- Exercise instructions
Reproduce the data that follows character for character, but omit its pictures.

- Task inputs
[Start of section]
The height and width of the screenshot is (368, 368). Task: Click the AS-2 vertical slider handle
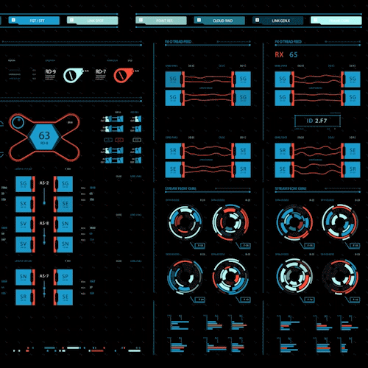coord(44,203)
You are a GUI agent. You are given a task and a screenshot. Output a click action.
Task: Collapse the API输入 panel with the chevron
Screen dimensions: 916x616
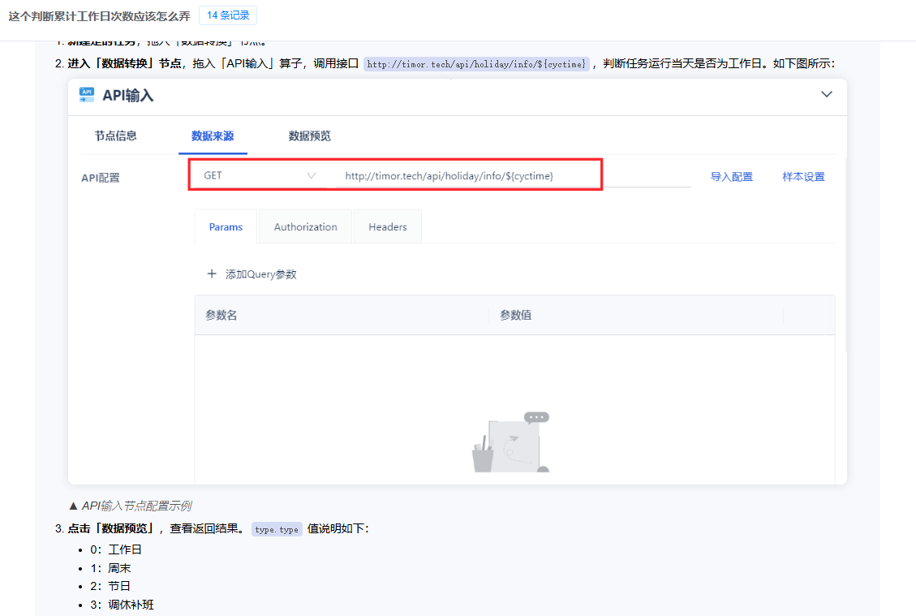[x=826, y=94]
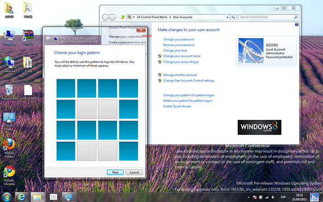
[End of section]
- Written response
The height and width of the screenshot is (368, 368). Task: Click the AS-2 vertical slider handle
coord(44,203)
You are a GUI agent. You are given a task and a screenshot. Output a click action.
Task: Collapse the API输入 panel with the chevron
Screen dimensions: 916x616
[x=826, y=94]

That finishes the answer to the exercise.